* Exercise aim: Set down, please, without alteration, the lines of the entries below from the first through the one containing "Click the Shading".
[Data for processing — start]
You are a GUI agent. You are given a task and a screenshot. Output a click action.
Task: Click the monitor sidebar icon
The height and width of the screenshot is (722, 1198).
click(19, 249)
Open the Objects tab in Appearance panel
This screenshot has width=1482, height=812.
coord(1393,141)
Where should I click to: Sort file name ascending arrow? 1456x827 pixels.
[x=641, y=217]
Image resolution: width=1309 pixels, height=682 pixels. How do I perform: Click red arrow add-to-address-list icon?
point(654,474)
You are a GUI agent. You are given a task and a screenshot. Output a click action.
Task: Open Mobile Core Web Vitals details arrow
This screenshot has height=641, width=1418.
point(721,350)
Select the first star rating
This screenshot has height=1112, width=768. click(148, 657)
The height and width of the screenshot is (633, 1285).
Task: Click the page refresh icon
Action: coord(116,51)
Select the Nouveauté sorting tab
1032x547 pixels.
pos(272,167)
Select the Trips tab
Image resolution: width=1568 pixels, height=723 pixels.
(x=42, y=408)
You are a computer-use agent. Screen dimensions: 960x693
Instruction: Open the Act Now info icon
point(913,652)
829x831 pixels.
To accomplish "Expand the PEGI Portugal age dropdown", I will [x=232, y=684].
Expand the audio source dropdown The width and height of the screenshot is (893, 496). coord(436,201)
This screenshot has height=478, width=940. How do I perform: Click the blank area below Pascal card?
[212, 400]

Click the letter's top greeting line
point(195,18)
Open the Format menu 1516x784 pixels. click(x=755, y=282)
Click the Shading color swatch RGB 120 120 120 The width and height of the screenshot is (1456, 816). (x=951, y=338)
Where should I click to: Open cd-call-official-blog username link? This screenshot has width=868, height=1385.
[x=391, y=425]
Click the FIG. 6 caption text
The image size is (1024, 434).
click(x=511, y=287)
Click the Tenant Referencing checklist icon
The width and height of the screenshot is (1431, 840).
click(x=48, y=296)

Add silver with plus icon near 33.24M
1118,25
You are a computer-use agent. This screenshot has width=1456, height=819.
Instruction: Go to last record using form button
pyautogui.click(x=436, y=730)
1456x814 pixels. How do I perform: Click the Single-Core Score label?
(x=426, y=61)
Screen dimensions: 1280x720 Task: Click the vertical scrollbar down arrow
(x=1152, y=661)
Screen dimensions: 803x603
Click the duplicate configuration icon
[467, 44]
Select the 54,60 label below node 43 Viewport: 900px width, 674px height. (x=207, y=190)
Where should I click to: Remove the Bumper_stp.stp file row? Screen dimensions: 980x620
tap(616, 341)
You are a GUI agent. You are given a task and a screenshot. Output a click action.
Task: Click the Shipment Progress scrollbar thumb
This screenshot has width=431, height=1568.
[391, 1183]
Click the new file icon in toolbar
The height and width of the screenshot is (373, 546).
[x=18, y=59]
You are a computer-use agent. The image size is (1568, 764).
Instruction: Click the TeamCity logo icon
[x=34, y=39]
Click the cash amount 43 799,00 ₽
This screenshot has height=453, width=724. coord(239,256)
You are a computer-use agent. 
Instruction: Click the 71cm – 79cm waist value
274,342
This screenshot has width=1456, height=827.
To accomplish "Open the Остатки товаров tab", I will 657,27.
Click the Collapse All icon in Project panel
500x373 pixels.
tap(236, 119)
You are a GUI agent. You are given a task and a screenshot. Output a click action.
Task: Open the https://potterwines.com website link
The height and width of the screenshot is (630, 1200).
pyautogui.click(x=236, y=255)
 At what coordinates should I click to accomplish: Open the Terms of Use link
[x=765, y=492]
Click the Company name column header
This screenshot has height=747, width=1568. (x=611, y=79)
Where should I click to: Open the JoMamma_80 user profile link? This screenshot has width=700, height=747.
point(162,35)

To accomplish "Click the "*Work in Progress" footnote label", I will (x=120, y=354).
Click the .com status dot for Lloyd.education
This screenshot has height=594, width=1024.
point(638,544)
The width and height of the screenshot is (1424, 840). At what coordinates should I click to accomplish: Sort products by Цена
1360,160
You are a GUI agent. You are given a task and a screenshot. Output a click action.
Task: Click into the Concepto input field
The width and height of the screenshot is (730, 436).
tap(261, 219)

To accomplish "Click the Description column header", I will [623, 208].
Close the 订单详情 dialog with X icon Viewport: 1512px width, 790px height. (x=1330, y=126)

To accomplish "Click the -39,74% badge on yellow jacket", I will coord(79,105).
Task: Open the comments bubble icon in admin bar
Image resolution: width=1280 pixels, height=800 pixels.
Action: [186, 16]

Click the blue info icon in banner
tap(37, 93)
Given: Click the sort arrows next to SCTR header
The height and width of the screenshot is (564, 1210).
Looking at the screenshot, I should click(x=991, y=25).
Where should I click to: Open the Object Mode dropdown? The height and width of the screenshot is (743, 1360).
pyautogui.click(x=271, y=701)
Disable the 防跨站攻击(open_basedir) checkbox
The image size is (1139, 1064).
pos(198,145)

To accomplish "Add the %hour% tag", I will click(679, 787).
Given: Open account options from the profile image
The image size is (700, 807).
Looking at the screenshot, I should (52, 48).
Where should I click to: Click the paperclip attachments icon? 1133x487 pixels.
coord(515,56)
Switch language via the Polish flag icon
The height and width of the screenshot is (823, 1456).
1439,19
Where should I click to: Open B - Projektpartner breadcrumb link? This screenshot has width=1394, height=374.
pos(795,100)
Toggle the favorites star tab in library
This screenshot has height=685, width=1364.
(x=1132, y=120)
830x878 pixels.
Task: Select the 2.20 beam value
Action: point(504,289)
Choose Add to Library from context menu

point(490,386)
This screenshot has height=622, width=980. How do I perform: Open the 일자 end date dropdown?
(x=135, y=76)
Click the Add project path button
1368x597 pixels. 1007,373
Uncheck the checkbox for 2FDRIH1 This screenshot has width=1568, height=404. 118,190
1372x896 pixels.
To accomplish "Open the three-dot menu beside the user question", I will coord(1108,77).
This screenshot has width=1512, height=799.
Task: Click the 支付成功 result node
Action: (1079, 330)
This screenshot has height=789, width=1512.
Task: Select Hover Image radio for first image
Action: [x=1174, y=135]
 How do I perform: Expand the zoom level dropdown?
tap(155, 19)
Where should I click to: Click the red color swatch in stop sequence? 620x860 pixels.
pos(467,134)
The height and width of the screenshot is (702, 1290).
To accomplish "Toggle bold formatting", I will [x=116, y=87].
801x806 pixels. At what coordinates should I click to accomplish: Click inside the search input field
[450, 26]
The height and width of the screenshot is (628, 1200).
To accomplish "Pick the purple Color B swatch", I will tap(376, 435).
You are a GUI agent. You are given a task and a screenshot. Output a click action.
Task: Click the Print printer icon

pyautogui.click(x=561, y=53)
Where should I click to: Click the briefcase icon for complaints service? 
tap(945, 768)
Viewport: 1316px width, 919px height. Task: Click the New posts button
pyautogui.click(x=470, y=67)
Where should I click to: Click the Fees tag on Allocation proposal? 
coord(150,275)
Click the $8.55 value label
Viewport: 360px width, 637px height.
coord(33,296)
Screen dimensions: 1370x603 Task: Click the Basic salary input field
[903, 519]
[Data for processing — finish]
* Output for this exercise:
You are a GUI agent. You are given a task and a screenshot. Output a click action.
Task: Click the monitor sidebar icon
The height and width of the screenshot is (722, 1198).
click(19, 249)
Open the Objects tab in Appearance panel
This screenshot has width=1482, height=812.
coord(1393,141)
Where should I click to: Sort file name ascending arrow? 1456x827 pixels.
[x=641, y=217]
Image resolution: width=1309 pixels, height=682 pixels. How do I perform: Click red arrow add-to-address-list icon?
point(654,474)
You are a GUI agent. You are given a task and a screenshot. Output a click action.
Task: Open Mobile Core Web Vitals details arrow
This screenshot has height=641, width=1418.
point(721,350)
Select the first star rating
This screenshot has height=1112, width=768. click(148, 657)
The height and width of the screenshot is (633, 1285).
Task: Click the page refresh icon
Action: coord(116,51)
Select the Nouveauté sorting tab
1032x547 pixels.
pos(272,167)
Select the Trips tab
Image resolution: width=1568 pixels, height=723 pixels.
(x=42, y=408)
You are a computer-use agent. Screen dimensions: 960x693
Instruction: Open the Act Now info icon
point(913,652)
829x831 pixels.
To accomplish "Expand the PEGI Portugal age dropdown", I will [x=232, y=684].
Expand the audio source dropdown The width and height of the screenshot is (893, 496). coord(436,201)
This screenshot has height=478, width=940. How do I perform: Click the blank area below Pascal card?
[212, 400]

Click the letter's top greeting line
point(195,18)
Open the Format menu 1516x784 pixels. click(x=755, y=282)
Click the Shading color swatch RGB 120 120 120 The width and height of the screenshot is (1456, 816). (x=951, y=338)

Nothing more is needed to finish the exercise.